My first post about EVE Online is short, in the spirit of my journal at the time, merely reporting that I am giving the game a go. It somehow garners zero interest from the community. It is soon followed by first impressions, four days later, a fairly straightforward post about the basics of EVE Online, naturally including my first tentative experiences and, naturally, my first ship loss. My trial fortnight ends and I consider subscribing. Space has me hooked, but I don't quite have the time to invest, it seems, as I am still playing World of Warcraft and City of Villains.

Of course, I subscribe, after only a short delay, and get back in to space. I am still pootling around in missions, and will be for quite a while longer, just enjoying the sci-fi setting and spaceships, upgrading from frigates to cruisers to battlecruisers. My journal is now filling up quickly with almost all EVE Online-related posts, although it is still dotted with experiences from other games and life around me. There is also an interesting look at being the victim of a can-flipper and my initial attitude towards it. Looking back, I would say my frustration is more at a lack of clear education about the laws of high-sec and Concord, and what are considered good practices. Being thrown in to a new world, particularly one where others have lived for years already, is much akin to entering a new society and not knowing their local customs. It is difficult to learn how to behave and what to expect, and when situations go completely against expectations there will be frustration. I would say the post is still valid as an indication of how newbies will perceive the game if they are not given firmer guidelines on behaviours to watch out for and how to avoid them.

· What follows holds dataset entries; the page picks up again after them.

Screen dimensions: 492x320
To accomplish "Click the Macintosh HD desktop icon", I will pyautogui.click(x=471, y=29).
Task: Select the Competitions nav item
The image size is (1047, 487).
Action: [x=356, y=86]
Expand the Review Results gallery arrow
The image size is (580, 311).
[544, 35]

Being in the NPC corporation becomes tiring, if only for the inane chatter in its communication channel. I want to find a corporation but never find joining a group of strangers easily, so take the easy way out as usual, and create my own corporation. The chatter's gone, but it isn't really the ideal result, and I keep on looking for a corporation where I might fit in. I apply to join an actual corporation within a few weeks, but a couple of weeks after that I'm still not in a corporation. My lack of employment is sorted out within a week, getting in to a corporation at last, and one that will introduce me to PvP. And it does, but not quite as I planned. Instead, I ignore an autopilot warning that I am entering low-sec in my Drake fitted with cargo hold expanders and hauling modules and ammunition to my new base of operations. I jump in to a gate camp and promptly lose the Drake, all my fittings, and my current clone. Welcome to PvP! I take it better than being can-flipped, perhaps because I realise pretty quickly that I only had myself to blame.

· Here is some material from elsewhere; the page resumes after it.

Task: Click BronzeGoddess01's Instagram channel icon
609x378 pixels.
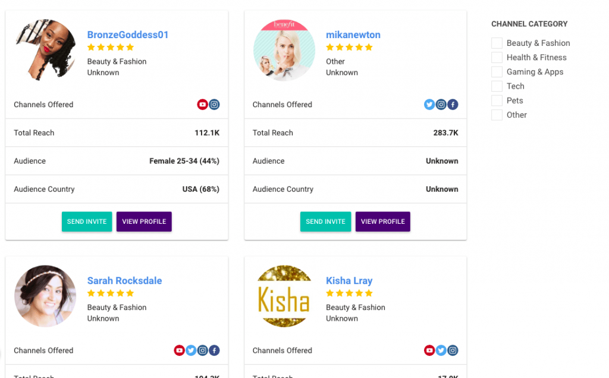Action: (x=214, y=105)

The new corporation roams low-sec, with me along for the ride. I seem to enjoy it, and it's certainly a new experience. I am nervous about making mistakes, which is understandable but a bit silly, but try my best to get involved. But just as I'm getting more comfortable, and only a couple of months after joining, the corporation gets an offer to move to null-sec space, which I feel is too big a jump for me and I leave. I still didn't have much experience with PvP and null-sec still seemed big and scary at the time. I think I made the right choice, as I probably wouldn't have get as involved as necessary had I made the move.

I return to Caldari space and pick up mission-running, but ponder my options for my future in space. I decide to become an industrialist, learning about blueprints, getting a gift from Kirith Kodachi, and entering manufacturing with missiles. I also get the attention of a certain other capsuleer with an invitation to join a new corporation. I join Kename Fin's corporation and start living the life of an industrialist, which seems to suit me, even if, like most other parts of New Eden, I don't fully understand it. Never the less, I take the natural path of making standard modules before moving on to consider invention and manufacture of Tech II modules.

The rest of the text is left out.